WHAT YOU WILL DO: Change every "Task" to "Step" in the lines from the one containing "Task: Click the review" through the one containing "will [47, 283].", inclusive. Leave everything else as it is, and return only those lines.

.....

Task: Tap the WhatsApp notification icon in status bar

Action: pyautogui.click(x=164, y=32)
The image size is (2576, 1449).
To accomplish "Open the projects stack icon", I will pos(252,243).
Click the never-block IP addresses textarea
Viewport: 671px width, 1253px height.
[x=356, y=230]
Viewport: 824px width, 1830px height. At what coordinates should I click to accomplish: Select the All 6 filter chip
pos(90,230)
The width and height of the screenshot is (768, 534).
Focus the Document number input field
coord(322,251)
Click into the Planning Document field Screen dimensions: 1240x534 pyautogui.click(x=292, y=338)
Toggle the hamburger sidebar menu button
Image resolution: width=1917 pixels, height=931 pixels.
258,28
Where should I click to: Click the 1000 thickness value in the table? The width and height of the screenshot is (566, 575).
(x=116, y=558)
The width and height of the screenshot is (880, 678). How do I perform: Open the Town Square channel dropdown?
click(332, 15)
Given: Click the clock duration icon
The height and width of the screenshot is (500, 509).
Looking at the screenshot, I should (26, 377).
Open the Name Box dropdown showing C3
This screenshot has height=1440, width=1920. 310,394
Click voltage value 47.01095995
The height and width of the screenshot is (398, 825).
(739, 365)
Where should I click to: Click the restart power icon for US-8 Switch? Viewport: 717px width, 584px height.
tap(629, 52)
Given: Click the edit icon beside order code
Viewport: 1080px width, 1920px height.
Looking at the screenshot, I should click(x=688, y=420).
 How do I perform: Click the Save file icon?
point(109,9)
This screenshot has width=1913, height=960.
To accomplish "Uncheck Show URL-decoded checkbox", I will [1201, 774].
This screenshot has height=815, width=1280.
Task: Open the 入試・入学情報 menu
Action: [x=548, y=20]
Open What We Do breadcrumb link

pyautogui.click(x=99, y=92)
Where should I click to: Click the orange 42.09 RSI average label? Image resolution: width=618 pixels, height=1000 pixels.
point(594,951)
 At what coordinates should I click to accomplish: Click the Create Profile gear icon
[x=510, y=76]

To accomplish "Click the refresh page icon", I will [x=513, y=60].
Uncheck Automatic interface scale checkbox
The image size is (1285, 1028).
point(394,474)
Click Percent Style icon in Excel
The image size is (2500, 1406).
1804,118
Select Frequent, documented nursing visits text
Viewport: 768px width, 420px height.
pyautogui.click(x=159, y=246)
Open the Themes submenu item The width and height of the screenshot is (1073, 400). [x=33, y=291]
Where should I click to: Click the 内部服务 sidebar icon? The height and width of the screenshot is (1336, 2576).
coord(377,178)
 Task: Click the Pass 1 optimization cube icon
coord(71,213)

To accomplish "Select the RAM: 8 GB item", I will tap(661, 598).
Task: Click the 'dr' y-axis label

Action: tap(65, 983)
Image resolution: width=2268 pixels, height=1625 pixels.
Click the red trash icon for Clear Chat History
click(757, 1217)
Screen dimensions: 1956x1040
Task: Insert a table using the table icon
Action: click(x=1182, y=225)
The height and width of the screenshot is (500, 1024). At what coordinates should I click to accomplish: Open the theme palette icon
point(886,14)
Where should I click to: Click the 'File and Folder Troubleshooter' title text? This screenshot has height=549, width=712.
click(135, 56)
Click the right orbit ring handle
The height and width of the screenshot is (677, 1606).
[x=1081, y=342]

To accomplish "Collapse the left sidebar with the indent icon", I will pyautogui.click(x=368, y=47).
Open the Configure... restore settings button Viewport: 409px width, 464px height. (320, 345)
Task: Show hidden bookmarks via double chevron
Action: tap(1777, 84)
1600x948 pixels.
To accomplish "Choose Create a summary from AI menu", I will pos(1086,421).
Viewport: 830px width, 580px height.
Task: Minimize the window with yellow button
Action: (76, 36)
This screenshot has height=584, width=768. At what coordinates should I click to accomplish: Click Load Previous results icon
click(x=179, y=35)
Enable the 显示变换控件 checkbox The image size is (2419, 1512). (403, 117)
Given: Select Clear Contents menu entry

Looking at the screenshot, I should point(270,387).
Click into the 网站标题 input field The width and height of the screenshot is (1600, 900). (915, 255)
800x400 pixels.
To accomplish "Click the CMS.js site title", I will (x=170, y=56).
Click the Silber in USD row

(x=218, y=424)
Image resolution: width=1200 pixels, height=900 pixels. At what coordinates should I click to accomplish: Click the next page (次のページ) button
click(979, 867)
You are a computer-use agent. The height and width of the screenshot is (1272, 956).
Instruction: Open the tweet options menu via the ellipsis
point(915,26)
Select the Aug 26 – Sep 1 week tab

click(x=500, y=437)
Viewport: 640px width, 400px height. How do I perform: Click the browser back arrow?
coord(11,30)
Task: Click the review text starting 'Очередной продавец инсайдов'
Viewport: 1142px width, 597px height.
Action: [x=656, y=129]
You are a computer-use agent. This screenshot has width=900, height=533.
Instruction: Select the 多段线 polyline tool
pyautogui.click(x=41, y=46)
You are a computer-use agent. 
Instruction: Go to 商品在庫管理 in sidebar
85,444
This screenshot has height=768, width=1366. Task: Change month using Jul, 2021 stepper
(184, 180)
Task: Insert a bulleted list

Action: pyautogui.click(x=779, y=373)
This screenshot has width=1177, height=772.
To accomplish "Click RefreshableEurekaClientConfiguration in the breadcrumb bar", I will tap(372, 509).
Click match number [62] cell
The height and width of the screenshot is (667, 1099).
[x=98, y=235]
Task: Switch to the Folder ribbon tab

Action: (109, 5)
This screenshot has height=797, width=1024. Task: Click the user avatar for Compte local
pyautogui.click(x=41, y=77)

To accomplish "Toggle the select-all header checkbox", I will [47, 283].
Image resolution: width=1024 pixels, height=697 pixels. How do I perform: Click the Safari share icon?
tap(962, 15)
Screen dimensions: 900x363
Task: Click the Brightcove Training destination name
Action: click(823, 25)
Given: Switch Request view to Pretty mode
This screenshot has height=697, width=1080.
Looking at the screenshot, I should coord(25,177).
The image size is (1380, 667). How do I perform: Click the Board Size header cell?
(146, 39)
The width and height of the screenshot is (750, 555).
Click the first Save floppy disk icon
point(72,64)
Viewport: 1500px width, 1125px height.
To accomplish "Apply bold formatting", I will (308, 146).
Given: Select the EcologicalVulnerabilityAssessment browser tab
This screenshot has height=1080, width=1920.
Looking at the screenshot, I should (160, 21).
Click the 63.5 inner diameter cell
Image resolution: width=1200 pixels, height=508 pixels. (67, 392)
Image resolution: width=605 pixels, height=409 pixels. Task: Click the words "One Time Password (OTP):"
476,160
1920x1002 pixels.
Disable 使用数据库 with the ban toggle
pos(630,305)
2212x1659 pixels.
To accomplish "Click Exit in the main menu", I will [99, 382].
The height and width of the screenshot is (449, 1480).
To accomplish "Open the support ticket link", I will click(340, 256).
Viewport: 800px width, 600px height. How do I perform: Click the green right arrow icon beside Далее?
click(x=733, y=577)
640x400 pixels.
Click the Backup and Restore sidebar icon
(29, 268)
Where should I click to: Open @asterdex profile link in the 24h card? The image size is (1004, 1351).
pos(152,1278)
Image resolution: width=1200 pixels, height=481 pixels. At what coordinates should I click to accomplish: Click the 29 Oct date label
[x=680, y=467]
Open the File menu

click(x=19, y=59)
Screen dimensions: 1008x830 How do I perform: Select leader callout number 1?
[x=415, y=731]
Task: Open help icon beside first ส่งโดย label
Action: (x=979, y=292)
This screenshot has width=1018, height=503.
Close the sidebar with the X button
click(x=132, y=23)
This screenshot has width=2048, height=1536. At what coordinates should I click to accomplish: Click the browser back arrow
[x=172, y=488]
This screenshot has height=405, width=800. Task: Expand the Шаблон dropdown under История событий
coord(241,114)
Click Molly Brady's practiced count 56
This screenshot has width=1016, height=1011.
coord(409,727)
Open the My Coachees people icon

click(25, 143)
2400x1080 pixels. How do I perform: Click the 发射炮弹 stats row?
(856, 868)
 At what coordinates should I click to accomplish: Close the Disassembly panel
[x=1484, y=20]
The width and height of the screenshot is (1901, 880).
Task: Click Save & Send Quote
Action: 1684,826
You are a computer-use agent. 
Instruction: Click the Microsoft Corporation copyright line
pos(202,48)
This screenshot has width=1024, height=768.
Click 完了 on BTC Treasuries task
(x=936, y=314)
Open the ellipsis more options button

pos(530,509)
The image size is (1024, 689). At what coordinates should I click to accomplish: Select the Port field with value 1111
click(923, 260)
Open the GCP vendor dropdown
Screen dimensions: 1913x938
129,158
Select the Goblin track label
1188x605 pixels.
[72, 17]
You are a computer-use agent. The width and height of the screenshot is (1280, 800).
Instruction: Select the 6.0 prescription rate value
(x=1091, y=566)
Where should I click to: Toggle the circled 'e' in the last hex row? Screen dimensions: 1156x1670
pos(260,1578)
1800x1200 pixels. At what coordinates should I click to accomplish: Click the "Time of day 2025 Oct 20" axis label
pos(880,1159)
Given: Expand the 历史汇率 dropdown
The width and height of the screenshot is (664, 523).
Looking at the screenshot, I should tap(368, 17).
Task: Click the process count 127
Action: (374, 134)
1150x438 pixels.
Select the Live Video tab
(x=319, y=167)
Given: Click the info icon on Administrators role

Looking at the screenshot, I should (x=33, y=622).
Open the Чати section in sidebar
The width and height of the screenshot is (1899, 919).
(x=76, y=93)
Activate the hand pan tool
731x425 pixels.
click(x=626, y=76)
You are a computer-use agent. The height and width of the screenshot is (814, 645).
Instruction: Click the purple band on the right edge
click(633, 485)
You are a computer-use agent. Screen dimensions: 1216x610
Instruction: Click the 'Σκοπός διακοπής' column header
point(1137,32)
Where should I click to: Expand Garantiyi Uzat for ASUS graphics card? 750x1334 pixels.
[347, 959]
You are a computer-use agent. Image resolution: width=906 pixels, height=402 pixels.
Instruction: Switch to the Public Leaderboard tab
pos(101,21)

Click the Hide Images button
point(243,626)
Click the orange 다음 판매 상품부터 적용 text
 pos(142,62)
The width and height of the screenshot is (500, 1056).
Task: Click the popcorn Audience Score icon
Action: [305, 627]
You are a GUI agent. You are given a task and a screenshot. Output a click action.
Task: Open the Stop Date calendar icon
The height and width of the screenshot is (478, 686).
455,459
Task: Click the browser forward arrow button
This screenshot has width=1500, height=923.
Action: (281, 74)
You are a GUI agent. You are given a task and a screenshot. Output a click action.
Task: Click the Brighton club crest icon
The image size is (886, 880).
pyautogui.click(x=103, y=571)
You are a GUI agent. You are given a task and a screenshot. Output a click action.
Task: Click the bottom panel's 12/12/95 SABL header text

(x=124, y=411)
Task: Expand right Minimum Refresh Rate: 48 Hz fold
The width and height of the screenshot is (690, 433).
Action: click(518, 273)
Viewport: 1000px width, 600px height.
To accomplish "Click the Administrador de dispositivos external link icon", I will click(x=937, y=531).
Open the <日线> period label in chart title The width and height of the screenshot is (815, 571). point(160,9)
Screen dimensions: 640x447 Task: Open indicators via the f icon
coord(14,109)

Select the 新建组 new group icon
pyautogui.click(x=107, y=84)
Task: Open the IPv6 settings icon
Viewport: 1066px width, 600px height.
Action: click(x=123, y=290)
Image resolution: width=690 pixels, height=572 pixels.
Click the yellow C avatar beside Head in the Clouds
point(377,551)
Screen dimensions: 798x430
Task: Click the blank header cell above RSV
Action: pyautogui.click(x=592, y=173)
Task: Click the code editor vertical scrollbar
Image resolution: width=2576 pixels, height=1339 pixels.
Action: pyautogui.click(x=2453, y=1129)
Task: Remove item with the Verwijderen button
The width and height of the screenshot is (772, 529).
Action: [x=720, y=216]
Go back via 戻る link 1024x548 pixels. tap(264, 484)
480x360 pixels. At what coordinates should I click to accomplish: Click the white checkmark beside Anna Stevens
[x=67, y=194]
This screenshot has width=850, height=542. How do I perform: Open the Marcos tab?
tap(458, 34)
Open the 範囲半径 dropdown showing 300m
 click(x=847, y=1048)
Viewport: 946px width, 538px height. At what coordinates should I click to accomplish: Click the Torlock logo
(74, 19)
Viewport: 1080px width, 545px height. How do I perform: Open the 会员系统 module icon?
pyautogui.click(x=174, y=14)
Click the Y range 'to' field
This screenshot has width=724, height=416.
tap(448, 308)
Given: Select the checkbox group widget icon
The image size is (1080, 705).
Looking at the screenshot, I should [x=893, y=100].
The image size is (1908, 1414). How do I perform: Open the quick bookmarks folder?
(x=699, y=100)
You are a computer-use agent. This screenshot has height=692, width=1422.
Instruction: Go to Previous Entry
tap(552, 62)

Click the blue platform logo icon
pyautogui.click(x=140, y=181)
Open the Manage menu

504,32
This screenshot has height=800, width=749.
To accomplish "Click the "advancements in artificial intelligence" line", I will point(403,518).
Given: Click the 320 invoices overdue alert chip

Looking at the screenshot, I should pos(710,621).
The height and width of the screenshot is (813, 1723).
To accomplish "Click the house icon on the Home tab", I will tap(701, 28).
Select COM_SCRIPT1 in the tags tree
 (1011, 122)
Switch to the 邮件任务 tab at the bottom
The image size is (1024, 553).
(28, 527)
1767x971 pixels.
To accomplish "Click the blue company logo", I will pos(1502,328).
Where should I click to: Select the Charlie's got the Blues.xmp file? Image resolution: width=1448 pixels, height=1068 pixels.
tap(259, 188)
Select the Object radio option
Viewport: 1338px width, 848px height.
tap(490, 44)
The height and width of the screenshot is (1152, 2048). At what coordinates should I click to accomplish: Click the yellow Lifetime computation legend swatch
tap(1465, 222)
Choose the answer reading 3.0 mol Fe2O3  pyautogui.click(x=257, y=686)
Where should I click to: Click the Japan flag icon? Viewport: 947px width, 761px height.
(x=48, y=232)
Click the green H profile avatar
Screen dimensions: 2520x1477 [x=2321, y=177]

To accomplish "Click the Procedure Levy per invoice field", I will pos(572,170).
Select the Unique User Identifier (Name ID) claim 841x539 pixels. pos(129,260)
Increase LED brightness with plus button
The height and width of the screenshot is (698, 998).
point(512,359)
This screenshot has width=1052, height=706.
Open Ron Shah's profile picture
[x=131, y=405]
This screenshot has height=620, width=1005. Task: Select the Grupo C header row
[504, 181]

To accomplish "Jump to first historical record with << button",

.....

REPLY:
Step: Click the review text starting 'Очередной продавец инсайдов'
Viewport: 1142px width, 597px height.
Action: [x=656, y=129]
You are a computer-use agent. This screenshot has width=900, height=533.
Instruction: Select the 多段线 polyline tool
pyautogui.click(x=41, y=46)
You are a computer-use agent. 
Instruction: Go to 商品在庫管理 in sidebar
85,444
This screenshot has height=768, width=1366. Step: Change month using Jul, 2021 stepper
(184, 180)
Step: Insert a bulleted list

Action: pyautogui.click(x=779, y=373)
This screenshot has width=1177, height=772.
To accomplish "Click RefreshableEurekaClientConfiguration in the breadcrumb bar", I will tap(372, 509).
Click match number [62] cell
The height and width of the screenshot is (667, 1099).
[x=98, y=235]
Step: Switch to the Folder ribbon tab

Action: (109, 5)
This screenshot has height=797, width=1024. Step: Click the user avatar for Compte local
pyautogui.click(x=41, y=77)

To accomplish "Toggle the select-all header checkbox", I will [47, 283].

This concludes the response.